John Podhoretz -- conservative opinion columnist for the New York Post, FOX News Channel contributor, author of Bush Country: How Dubya Became a Great President While Driving Liberals Insane, and former speechwriter for President George H.W. Bush -- has suggested that "ritual humiliation" is an appropriate punishment for U.S. military personnel implicated in the torture, abuse, and sexual humiliation of Iraqis at the Abu Ghraib prison.

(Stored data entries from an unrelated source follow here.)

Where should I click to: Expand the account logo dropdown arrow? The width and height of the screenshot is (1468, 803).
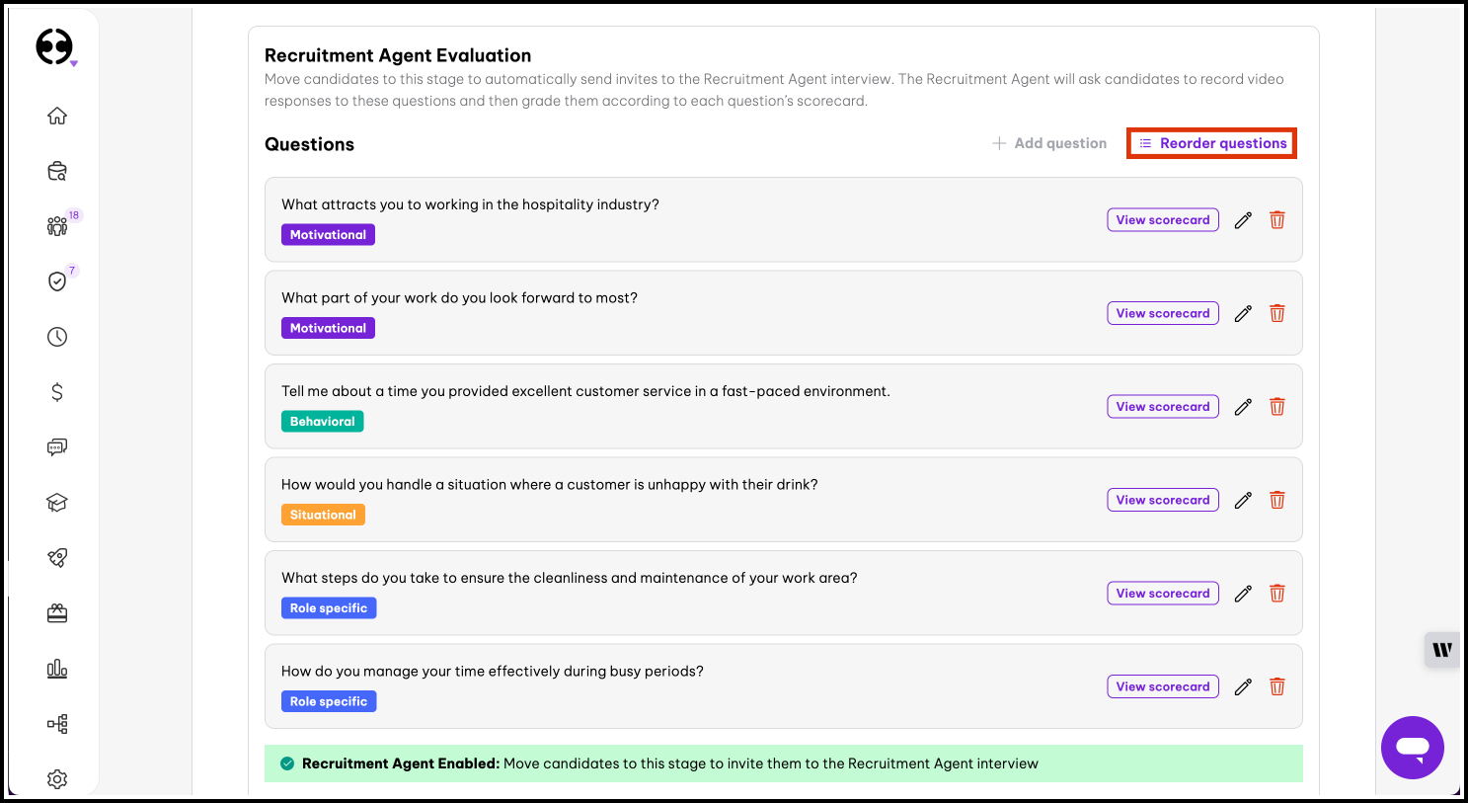(x=74, y=64)
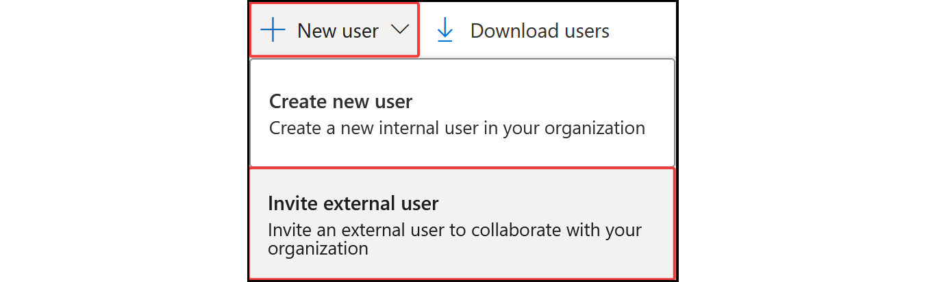The image size is (926, 282).
Task: Choose Invite external user from the menu
Action: click(462, 223)
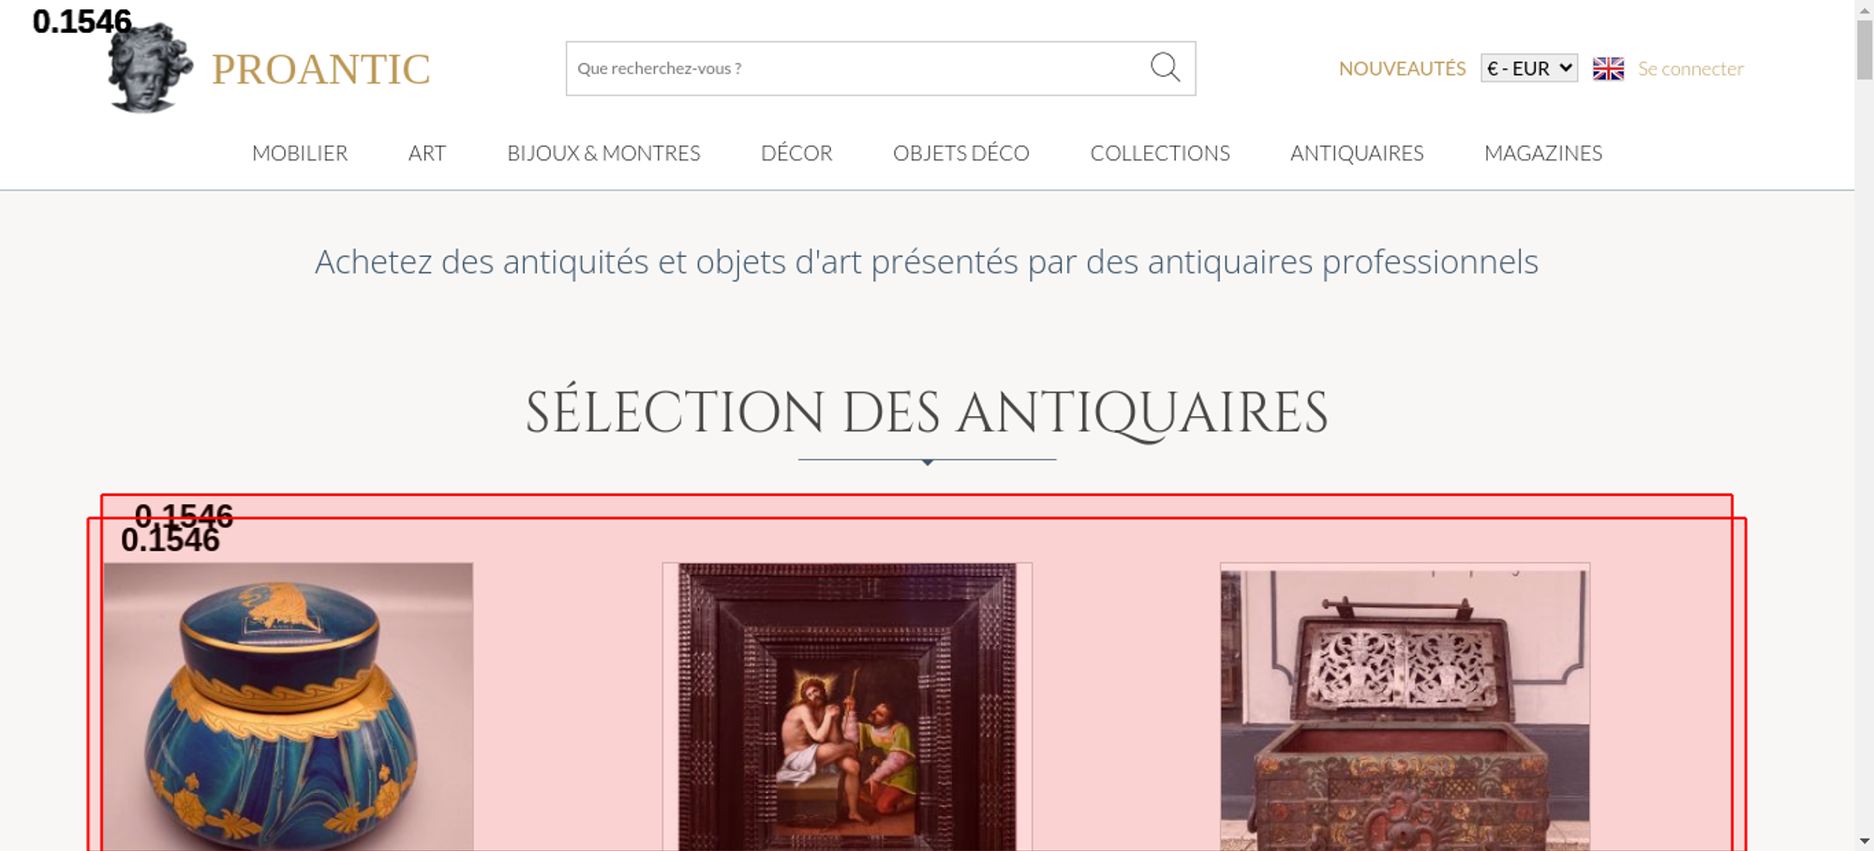Open the framed religious painting thumbnail
This screenshot has width=1874, height=851.
click(x=847, y=707)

While the U.S. government has initiated courts-martial proceedings for two of the accused Americans -- and an unclassified report by an Air Force psychiatrist, Col. Henry Nelson, has concluded that that the way to "prevent the recurrence of such inhumane behavior" is for the "guilty to face swift, appropriate justice," (The Washington Post, "Soldiers Vented Frustration, Doctor Says," May 24) -- Podhoretz has other ideas, according to the May 24 Los Angeles Times. The Times reported:
Then there are those, including Podhoretz ... and the eternally pugnacious radio talk show host Rush Limbaugh, who refuse to entertain doubts at all. Abu Ghraib, said Podhoretz, "is not like My Lai. One hundred and twenty nine people didn't die. It's not a wartime atrocity at that level. These were acts of ritual humiliation, and everyone who did it should be photographed in the same positions they put other people in."
According to an essay by Susan Sontag in the May 23 New York Times Magazine, "[M]ost of the torture photographs have a sexual theme, as in those showing the coercing of prisoners to perform, or simulate, sexual acts among themselves. One exception, already canonical, is the photograph of the man made to stand on a box, hooded and spouting wires, reportedly told he would be electrocuted if he fell off."

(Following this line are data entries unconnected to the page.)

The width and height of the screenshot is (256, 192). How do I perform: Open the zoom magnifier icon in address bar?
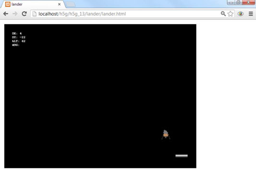pos(223,14)
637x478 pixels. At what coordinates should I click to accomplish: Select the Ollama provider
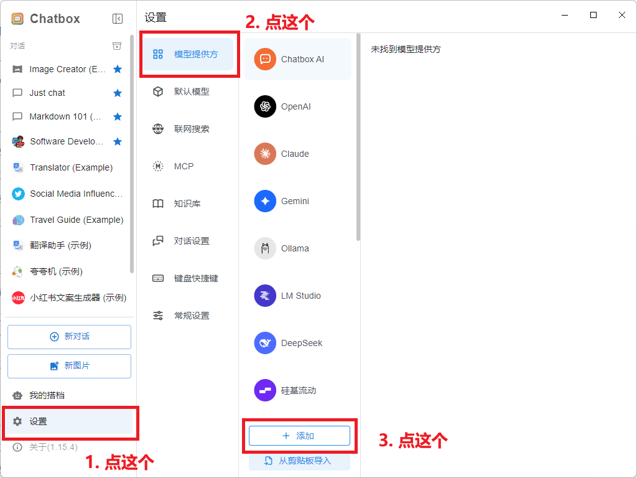pyautogui.click(x=297, y=248)
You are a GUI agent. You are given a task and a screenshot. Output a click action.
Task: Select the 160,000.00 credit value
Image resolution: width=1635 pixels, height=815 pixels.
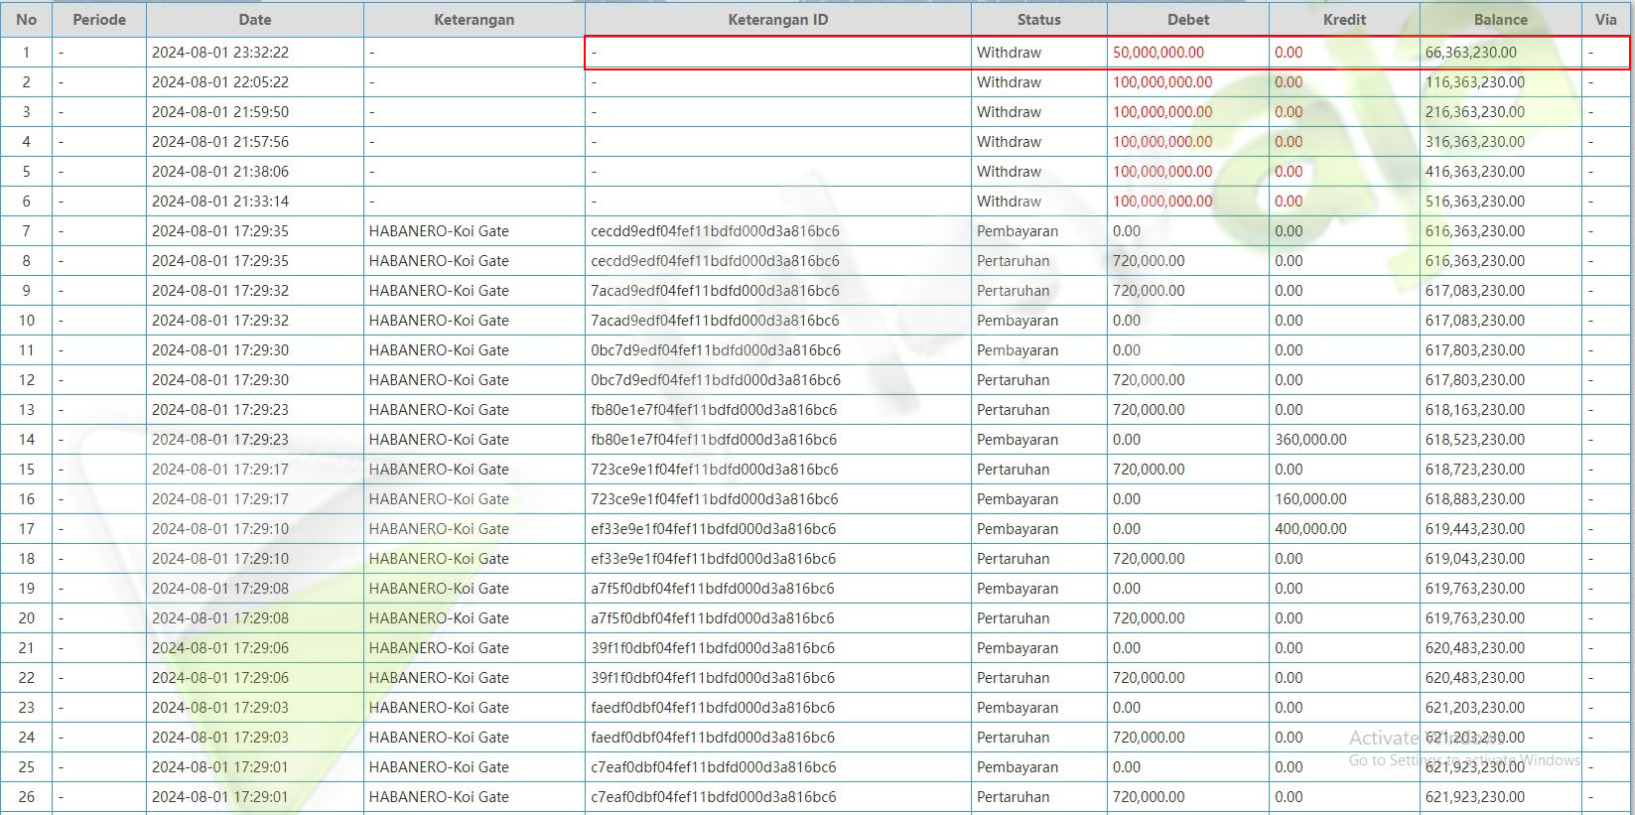point(1310,499)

In Podhoretz's recent New York Post columns, he has sought to minimize the Abu Ghraib scandal ("The scandal isn't widening. If anything, it's contracting," Podhoretz wrongly wrote on May 14); and he has referred to the accused Americans as "white-trash ghouls" (May 11); "sadists and thugs" (May 11); "eight dirtbags" (May 14); and "eight psychos in one cellblock in the Abu Ghraib prison [who] pile[d] naked Iraqis on top of one another" (May 19).

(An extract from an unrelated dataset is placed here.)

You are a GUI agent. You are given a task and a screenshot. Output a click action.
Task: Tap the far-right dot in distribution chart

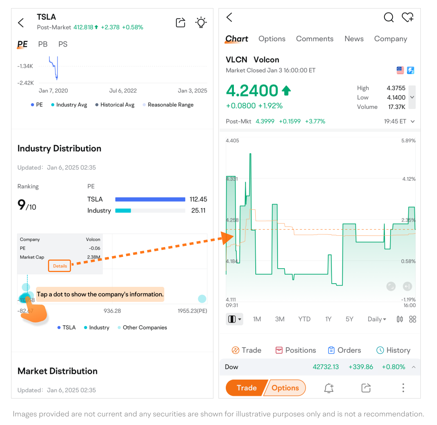click(202, 299)
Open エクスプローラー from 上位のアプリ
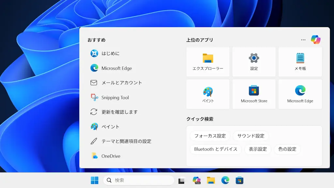This screenshot has height=188, width=334. 207,62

On May 11, Podhoretz took a different tack in a New York Post column -- writing in reaction to Seymour M. Hersh's report, titled "Chain of Command," in the May 17 issue of The New Yorker. In "Chain of Command," Hersh quoted the attorney of John Walker Lindh (the California expatriate who is serving a federal prison sentence for conspiring with the Taliban forces in Afghanistan after reaching a plea bargain in which he was forced to drop claims of abuse by the U.S. military) as saying that U.S. soldiers photographed Lindh naked and blindfolded, "scrawled 's
head' across Mr. Lindh's blindfold ... and told Mr. Lindh that he was 'going to hang' for his actions." Podhoretz defended this alleged conduct in Limbaugh-like terms: "And if they [American troops] managed to release a little tension at Lindh's expense, God bless them for it." (On May 4, Limbaugh described the abusive conduct by U.S. military personnel at Abu Ghraib as "emotional release" ... "to blow some steam off".)